[Dataset excerpts]
+++

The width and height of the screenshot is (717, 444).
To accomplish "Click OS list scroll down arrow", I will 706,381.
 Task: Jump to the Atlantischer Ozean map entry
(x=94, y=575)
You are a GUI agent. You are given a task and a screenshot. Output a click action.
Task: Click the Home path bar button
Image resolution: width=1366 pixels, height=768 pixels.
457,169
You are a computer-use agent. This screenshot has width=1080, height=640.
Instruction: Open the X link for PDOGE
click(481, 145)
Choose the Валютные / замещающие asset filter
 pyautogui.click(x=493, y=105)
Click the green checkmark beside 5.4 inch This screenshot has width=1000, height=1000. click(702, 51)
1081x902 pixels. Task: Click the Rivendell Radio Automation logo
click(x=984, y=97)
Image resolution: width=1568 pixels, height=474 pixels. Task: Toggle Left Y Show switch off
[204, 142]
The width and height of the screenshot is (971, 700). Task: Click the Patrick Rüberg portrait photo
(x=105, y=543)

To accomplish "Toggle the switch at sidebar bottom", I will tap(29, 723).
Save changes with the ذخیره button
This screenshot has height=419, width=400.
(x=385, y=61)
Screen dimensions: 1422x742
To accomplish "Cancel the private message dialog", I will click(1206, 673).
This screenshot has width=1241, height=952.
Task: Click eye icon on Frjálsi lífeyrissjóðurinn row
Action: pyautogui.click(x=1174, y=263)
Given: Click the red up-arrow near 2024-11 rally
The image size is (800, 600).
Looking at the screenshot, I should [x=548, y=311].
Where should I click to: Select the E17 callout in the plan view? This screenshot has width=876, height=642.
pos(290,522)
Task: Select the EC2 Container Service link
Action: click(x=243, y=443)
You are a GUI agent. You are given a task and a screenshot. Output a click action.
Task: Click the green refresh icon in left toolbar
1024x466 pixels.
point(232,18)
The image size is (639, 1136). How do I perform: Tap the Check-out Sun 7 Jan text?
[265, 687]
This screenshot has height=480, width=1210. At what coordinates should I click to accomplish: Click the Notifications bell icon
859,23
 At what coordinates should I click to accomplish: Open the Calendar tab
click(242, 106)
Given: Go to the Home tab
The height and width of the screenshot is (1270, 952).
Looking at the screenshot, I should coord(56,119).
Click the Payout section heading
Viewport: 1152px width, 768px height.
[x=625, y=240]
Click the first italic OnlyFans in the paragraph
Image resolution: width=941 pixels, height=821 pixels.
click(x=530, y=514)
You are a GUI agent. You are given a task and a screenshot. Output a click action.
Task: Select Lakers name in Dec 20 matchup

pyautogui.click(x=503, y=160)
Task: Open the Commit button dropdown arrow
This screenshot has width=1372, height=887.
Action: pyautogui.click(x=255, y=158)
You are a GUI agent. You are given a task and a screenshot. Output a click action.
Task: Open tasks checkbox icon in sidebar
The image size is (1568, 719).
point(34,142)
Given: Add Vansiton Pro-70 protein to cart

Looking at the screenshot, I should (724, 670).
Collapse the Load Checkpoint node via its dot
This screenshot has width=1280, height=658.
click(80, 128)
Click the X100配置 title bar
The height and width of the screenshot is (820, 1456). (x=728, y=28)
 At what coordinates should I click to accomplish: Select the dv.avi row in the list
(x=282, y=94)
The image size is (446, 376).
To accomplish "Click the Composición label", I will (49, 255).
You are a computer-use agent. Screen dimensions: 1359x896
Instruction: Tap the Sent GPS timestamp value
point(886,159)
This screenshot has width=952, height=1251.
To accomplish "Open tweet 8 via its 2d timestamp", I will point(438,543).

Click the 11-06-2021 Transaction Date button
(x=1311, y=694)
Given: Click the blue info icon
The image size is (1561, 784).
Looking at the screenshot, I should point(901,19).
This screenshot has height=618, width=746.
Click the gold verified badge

+++

WORK ITEM
For the word "dimensions", go through the records and show each line that carries it.

FINAL ANSWER
Screen dimensions: 1422x742
You are a computer-use agent. Screen dimensions: 1359x896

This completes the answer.